Я все больше и больше убеждался в том, что идут какие-то разговоры. Конечно, это касалось не всех моих авторов, но я понимал, что легче собрать всех муравьев леса в одном муравейнике, чем писателей, с которыми я в течение года вступал в деловые отношения. Но кто-то с кем-то все-таки пооткровенничал. А это могло означать, что время истекло, мое время истекло.
Меня неожиданно окликнула одна дама, агент итальянской фирмы:
— Ты тоже здесь?
Это был дурацкий вопрос по двум причинам: во-первых, она уже видела, что я здесь. И во-вторых, последние десять лет я неизменно посещал ярмарку в Болонье. Немного позже я встретил Кристину, представительницу крупного итальянского издательского концерна, мы были знакомы уже много лет. У Кристины — после Марии — самые красивые в мире глаза и самый сексуальный в мире голос. Увидев меня, она приложила руку ко лбу, словно перед ней среди бела дня возникло привидение.
— Петтер! — воскликнула она. — Ты еще не читал статью в «Коррьере делла сера»?
Больше она ничего не успела сказать, ее увлек за собой какой-то португалец, которому я только кивнул. Он был новичок. И тоже своего рода разведчик. У меня закружилась голова.

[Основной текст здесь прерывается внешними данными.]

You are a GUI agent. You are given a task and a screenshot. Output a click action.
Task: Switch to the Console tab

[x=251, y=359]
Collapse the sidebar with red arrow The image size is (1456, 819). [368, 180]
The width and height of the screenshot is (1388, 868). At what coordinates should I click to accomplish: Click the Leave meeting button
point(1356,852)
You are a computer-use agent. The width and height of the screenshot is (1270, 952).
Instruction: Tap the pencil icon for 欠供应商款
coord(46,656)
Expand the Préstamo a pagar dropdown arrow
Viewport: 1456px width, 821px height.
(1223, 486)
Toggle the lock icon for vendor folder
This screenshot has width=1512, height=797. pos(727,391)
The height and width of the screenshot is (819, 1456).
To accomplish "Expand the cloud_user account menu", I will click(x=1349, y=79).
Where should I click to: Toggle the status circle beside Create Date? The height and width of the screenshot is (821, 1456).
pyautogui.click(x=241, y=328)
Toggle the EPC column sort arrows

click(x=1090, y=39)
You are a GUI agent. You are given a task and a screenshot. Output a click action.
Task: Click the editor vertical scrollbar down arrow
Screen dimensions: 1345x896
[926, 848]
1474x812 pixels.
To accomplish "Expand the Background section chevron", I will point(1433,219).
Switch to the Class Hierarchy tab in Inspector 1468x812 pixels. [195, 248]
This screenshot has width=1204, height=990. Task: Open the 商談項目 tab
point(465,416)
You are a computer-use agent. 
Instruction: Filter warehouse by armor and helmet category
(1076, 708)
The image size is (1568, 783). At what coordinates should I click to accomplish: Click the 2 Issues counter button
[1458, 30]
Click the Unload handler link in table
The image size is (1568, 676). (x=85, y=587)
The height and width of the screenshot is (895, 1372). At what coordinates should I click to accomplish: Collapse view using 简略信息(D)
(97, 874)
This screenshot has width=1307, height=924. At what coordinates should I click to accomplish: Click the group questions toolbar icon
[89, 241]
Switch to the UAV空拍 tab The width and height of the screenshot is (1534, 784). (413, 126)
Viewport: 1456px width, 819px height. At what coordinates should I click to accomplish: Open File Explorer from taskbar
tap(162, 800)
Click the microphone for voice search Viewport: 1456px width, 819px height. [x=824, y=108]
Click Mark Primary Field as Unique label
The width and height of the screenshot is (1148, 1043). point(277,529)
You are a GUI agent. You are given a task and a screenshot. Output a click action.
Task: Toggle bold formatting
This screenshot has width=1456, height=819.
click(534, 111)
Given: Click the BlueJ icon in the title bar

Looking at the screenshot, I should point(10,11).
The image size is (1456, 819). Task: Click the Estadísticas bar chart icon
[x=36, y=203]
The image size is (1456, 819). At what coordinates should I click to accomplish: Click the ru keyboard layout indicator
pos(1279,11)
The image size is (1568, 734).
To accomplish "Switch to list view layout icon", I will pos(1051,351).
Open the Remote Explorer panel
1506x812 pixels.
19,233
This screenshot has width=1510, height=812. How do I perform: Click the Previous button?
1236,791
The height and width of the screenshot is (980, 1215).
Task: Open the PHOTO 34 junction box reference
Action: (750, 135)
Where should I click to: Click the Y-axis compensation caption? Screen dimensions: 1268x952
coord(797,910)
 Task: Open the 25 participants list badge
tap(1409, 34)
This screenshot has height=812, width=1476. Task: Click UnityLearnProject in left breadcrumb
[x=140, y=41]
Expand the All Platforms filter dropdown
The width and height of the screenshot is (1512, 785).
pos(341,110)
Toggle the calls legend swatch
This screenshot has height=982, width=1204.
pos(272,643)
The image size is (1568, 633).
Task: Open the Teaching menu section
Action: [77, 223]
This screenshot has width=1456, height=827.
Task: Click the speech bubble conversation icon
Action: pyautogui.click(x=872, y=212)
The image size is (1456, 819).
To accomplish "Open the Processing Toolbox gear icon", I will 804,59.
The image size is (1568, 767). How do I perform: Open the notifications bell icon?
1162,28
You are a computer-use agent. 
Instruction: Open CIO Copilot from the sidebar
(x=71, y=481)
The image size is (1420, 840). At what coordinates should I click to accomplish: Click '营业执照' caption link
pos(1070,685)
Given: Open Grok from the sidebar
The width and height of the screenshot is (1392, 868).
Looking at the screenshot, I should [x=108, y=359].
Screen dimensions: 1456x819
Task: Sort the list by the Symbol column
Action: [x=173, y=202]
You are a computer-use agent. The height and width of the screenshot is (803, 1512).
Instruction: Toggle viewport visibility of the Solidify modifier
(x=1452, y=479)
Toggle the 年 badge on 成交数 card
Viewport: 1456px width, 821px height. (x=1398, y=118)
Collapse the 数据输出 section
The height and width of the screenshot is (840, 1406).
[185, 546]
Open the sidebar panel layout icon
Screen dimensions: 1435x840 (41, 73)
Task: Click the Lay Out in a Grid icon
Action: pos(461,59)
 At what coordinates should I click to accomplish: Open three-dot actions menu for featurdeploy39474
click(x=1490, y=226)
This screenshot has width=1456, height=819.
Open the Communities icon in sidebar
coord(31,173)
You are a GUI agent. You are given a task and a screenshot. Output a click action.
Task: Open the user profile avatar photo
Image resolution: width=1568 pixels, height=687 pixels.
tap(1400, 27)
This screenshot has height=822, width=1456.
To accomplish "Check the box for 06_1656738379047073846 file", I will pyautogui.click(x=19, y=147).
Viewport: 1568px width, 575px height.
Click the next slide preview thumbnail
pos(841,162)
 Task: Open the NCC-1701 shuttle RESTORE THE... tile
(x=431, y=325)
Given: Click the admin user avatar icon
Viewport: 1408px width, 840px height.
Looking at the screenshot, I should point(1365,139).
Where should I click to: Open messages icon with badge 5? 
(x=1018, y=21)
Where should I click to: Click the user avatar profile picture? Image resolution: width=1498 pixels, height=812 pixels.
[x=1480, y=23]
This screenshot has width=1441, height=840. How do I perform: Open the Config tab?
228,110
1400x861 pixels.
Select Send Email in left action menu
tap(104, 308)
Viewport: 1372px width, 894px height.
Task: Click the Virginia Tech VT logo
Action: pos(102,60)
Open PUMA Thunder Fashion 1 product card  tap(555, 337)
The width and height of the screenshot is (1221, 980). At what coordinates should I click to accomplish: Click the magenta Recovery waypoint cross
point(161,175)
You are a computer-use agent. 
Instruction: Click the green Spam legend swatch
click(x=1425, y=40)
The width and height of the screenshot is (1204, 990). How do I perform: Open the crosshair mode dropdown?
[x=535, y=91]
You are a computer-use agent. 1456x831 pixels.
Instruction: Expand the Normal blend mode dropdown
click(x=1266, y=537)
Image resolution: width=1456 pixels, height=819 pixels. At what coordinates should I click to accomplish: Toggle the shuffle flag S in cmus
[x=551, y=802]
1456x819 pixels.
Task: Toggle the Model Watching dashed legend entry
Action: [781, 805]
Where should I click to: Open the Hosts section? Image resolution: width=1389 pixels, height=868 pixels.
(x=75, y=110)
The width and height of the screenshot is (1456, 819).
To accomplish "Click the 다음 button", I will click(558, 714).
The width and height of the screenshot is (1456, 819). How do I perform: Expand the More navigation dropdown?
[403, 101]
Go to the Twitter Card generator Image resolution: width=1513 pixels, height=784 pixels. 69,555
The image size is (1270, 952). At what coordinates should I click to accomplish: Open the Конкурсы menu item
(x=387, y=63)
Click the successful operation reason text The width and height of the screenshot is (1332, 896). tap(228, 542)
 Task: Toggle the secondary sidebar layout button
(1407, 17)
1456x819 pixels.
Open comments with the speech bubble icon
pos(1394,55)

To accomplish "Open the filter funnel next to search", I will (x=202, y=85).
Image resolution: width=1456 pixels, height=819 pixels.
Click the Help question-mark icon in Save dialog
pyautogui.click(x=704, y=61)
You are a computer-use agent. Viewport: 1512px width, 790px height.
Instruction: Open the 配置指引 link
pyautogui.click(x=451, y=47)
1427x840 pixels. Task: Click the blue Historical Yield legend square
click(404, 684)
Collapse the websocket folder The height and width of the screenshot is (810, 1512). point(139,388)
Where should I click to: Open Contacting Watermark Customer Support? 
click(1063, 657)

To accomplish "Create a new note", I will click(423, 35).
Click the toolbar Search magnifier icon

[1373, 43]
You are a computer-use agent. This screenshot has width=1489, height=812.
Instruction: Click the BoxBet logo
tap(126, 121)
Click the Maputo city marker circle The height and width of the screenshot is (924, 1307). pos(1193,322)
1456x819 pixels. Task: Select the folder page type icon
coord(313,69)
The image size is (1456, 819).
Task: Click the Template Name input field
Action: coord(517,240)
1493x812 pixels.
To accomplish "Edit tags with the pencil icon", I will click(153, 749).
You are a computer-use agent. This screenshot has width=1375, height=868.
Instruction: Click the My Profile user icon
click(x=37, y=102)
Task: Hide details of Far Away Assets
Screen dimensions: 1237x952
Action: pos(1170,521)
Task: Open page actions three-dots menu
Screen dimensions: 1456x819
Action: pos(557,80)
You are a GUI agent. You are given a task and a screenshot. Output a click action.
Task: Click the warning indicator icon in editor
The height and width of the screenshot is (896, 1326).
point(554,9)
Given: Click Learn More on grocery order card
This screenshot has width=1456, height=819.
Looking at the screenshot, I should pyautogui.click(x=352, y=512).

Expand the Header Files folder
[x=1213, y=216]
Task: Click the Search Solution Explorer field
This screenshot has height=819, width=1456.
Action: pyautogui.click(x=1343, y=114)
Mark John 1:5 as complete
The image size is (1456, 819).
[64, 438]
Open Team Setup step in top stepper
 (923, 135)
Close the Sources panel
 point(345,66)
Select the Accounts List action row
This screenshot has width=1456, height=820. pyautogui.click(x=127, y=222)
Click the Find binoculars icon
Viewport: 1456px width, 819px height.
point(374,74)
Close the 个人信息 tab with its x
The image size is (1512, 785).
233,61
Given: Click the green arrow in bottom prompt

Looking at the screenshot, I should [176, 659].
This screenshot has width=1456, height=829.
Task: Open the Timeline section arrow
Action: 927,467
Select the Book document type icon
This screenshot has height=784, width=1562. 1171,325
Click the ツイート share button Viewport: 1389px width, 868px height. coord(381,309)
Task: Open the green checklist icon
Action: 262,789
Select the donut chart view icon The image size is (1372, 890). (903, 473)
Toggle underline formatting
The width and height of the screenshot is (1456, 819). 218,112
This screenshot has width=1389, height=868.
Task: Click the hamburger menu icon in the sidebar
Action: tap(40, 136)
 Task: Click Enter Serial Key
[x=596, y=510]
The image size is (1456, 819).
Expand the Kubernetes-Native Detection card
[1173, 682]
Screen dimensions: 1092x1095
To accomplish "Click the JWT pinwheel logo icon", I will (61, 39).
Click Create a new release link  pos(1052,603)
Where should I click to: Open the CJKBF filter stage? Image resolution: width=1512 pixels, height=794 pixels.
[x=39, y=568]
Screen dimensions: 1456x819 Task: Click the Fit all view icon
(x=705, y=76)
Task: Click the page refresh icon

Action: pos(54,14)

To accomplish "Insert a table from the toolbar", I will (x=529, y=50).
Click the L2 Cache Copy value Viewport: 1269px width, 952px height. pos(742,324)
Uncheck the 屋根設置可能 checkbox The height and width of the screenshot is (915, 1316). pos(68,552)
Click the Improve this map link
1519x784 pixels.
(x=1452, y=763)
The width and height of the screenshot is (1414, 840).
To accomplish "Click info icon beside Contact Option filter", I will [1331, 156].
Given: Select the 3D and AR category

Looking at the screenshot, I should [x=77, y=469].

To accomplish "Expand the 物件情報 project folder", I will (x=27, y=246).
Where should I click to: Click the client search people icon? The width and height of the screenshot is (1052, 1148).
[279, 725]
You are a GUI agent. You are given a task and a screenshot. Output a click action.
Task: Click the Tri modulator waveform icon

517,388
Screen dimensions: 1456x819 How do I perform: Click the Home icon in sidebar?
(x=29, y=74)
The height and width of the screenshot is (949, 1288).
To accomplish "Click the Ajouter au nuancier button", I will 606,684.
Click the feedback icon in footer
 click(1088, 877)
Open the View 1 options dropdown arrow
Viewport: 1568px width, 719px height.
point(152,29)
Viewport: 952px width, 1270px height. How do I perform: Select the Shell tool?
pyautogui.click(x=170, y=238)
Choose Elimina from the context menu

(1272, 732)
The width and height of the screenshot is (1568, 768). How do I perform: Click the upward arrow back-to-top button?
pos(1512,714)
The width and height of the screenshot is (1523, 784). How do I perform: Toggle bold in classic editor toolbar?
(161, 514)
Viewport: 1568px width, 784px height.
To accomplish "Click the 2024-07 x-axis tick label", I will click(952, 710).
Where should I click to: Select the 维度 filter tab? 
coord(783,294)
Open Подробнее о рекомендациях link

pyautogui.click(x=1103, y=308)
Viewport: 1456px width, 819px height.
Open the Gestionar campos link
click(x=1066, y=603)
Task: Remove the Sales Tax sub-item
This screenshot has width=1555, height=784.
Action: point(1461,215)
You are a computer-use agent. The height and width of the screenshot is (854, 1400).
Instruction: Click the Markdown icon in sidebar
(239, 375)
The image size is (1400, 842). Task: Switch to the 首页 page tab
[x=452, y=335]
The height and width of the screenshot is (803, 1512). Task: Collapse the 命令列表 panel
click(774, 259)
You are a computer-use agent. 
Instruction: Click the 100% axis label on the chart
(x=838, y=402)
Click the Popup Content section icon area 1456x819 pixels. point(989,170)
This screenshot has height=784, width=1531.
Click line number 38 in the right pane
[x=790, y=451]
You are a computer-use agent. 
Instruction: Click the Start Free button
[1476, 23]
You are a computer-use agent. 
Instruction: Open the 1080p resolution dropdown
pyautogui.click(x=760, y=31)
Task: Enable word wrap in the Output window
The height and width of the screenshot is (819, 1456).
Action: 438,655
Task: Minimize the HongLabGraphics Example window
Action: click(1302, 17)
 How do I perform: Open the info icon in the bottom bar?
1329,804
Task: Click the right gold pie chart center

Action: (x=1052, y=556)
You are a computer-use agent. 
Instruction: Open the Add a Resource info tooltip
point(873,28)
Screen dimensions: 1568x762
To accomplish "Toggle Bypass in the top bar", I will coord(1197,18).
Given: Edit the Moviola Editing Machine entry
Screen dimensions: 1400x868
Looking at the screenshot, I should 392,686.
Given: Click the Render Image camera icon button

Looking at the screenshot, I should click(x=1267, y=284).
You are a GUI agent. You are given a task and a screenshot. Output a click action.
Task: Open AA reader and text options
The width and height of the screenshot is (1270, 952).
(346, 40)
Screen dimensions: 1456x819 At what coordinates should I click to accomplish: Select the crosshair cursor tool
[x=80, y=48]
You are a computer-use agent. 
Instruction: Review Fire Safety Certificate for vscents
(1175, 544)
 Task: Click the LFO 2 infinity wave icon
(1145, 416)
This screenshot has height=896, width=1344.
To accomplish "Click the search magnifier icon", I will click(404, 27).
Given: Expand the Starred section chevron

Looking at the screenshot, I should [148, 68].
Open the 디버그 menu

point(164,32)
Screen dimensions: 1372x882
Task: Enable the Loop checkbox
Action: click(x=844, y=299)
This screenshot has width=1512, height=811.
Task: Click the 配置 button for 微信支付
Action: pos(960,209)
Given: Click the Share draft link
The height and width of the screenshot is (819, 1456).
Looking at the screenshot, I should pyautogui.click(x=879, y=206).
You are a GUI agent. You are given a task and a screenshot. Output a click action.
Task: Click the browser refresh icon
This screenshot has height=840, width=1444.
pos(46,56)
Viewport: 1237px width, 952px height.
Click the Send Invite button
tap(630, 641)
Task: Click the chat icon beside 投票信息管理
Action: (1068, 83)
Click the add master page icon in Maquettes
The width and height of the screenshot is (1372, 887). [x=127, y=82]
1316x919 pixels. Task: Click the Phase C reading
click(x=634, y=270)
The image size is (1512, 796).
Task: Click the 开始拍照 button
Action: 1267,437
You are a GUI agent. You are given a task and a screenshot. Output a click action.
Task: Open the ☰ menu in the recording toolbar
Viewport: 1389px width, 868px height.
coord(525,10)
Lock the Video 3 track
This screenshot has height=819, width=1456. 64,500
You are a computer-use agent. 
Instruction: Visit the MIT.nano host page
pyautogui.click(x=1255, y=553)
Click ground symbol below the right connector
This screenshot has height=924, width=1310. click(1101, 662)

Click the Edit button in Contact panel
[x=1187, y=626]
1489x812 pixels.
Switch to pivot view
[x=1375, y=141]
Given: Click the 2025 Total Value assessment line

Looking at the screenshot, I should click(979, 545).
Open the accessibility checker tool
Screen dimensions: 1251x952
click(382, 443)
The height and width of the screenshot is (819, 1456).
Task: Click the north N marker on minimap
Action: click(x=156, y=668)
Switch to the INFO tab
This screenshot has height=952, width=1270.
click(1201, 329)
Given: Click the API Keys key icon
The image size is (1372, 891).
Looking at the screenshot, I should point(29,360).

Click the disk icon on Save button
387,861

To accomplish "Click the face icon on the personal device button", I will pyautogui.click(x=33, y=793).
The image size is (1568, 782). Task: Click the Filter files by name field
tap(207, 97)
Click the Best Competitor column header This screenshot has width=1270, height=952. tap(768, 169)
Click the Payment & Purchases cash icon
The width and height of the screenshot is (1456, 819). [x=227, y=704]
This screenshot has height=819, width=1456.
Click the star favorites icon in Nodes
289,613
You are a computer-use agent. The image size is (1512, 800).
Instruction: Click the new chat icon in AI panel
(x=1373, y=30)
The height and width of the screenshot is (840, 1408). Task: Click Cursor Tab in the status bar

Хорошо, подумал я. Мне следует прочитать статью в «Коррьере делла сера». Прятать голову в песок не в моем духе, я уже несколько недель не был нигде южнее Альп и, по-видимому, что-то упустил. Мне не нравилась смена настроения в моей империи, что-то определенно втайне назревало, может быть, приближалась революция, а что делают с императором, когда вспыхивает революция?
На этот день с меня было довольно, хотя я не успел сделать вообще ничего. Направляясь к выходу, я столкнулся с датским писателем, чей роман для юношества недавно вышел на итальянском. Я считал, что роман написан небрежно, но сюжет производил впечатление, он был построен на записях, которые датчанин купил у меня на литературном фестивале в Торонто. Мне казалось, что я заслужил хотя бы дружеского кивка с его стороны. На книжных ярмарках всегда царит сутолока и неразбериха, но датчанин отвернулся сразу, как только увидел меня, словно был поражен тем, что я еще жив. Наверное, нет ничего странного, что человек не решается смотреть в глаза тому, кого уже не числит в живых. Мне пришло в голову, что, наверное, так же трудно смотреть в глаза старому другу за несколько часов или дней до его кончины, во всяком случае, если сам немало способствовал его предстоящему переходу в мир иной. Воображения мне было не занимать. Я пал духом и уже начал сочинять сюжет романа о собственной смерти.
Я прошел к главному входу и оттуда на такси поехал в отель «Бальони». Я жил на пятом этаже. Войдя в номер и открыв бутылку минеральной воды из мини-бара, я бросился на двуспальную кровать и заснул с бутылкой в руке. Проснувшись после долгого глубокого сна, я на минуту испугался, что напустил в кровать.